### PROBLEM TO WORK ON:
How many lines of the material below contain the string "point"? Reply with the number alone.

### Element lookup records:
----
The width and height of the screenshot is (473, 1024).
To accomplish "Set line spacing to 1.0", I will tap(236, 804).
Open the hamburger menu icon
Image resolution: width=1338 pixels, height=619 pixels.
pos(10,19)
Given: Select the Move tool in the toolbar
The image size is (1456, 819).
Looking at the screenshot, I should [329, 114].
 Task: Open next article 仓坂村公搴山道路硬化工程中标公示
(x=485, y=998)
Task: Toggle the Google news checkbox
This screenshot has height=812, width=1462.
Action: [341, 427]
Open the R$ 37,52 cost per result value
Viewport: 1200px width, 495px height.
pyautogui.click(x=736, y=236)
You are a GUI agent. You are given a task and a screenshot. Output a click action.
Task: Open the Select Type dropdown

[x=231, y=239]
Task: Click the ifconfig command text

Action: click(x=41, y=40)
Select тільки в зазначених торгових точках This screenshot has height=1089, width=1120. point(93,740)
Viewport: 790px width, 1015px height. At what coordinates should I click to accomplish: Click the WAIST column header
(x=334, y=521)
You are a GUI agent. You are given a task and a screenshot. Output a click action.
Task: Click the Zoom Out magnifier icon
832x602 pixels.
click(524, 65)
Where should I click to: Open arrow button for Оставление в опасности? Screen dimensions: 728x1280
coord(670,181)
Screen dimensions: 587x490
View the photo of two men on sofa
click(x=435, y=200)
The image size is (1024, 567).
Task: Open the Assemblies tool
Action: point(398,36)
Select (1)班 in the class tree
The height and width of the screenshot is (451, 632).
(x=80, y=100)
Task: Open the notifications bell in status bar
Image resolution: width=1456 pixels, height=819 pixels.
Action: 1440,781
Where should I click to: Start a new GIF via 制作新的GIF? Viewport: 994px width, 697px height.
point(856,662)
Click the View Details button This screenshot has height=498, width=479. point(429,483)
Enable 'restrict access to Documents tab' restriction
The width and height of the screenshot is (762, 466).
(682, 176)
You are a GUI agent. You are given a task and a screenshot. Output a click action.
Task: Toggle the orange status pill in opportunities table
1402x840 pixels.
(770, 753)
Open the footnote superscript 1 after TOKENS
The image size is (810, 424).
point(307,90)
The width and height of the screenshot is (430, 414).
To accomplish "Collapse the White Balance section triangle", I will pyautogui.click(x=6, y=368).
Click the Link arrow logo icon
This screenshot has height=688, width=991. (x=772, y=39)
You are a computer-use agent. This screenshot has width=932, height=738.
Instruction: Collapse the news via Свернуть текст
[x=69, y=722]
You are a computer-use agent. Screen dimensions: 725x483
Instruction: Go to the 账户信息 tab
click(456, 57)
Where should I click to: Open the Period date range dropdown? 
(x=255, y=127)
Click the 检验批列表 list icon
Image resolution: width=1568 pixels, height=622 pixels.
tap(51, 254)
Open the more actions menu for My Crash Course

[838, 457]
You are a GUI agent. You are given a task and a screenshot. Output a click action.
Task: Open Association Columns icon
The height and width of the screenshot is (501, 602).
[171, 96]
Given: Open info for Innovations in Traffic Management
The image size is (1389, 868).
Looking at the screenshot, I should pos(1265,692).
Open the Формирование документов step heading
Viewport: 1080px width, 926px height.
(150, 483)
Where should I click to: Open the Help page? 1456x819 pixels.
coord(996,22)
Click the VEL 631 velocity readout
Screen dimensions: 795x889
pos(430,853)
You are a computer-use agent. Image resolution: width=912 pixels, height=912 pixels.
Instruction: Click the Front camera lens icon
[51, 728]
----
### RESPONSE:
5